According to the Ministry of Planning and Development, total PSDP utilisation reached Rs529.8 billion by the end of May. This represented 52.4 percent of the original allocation of Rs1.01 trillion. The figure remained slightly below last year’s utilisation rate of 54 percent, when spending stood at Rs596 billion against a Rs1.1 trillion allocation.
Meanwhile, the government reduced the PSDP by Rs173 billion following the US-Israel attack on Iran. The cut helped finance fuel subsidies after petroleum prices increased sharply. Consequently, utilisation improved to 63 percent of the revised allocation of Rs837 billion.
The government also accelerated funding for parliamentarians’ Sustainable Development Goals Achievement Programme. It disbursed Rs44 billion, or nearly 70 percent of the revised allocation, within four months, making it the fastest-executed development programme during the fiscal year.
However, spending in Azad Kashmir and Gilgit-Baltistan remained weak. Development expenditure in these regions reached Rs153.86 billion, accounting for only 62 percent of their revised allocation after funding cuts.
Furthermore, the government’s approved release schedule suggested PSDP spending should have exceeded Rs878 billion under the original allocation. Even under the revised budget, utilisation should have reached around Rs730 billion.

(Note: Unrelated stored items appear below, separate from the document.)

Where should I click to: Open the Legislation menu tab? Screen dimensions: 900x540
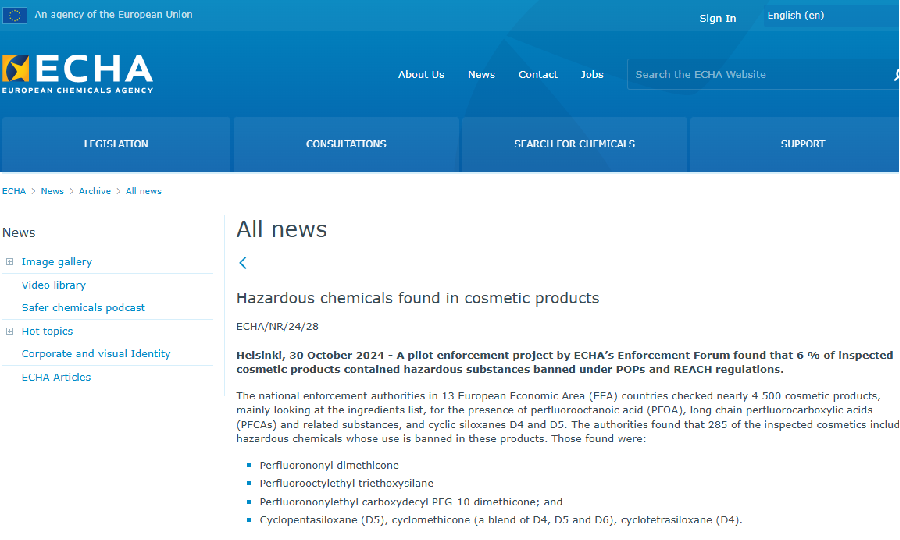pyautogui.click(x=116, y=144)

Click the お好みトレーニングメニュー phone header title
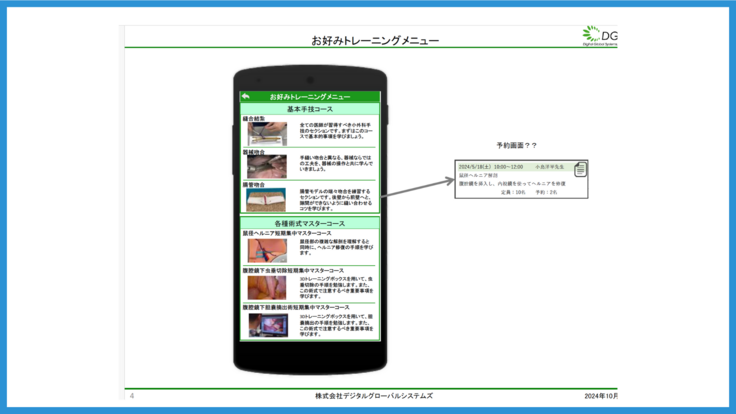[310, 96]
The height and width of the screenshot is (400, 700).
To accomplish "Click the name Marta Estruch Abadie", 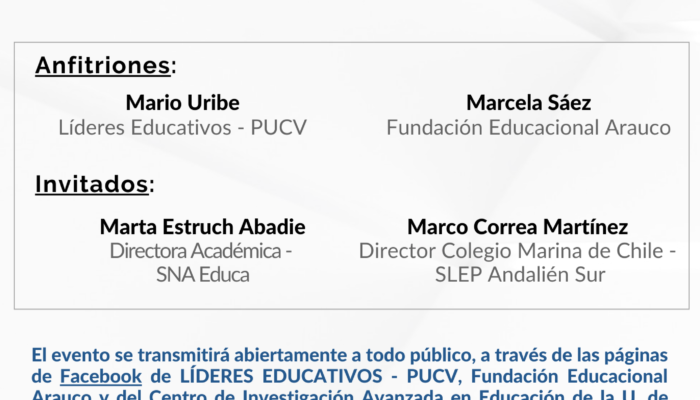I will [x=202, y=227].

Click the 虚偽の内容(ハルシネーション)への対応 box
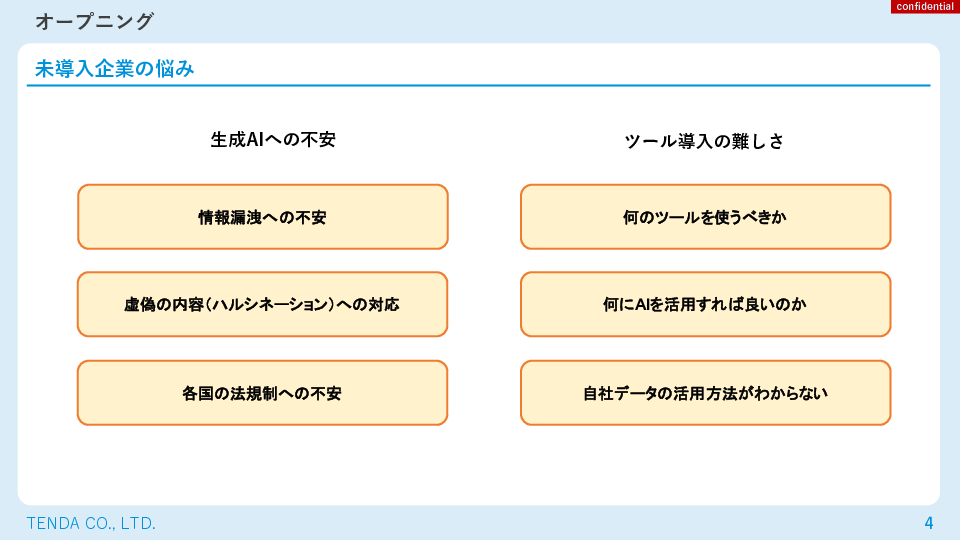(x=262, y=304)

Among federal ministries, combined utilisation stood at Rs391 billion, representing 68 percent of revised allocations. The National Highway Authority spent only 46 percent of its budget, while the power sector achieved a utilisation rate of 73.5 percent.
The higher education and federal education sectors emerged among the strongest performers, recording utilisation rates of around 80 percent and 78 percent, respectively. In contrast, the health and information technology sectors spent only 33 percent and 30 percent of their allocations.
Officials said fund authorisations largely matched fiscal targets. However, weak implementation capacity and resource constraints continued to delay development spending across multiple projects.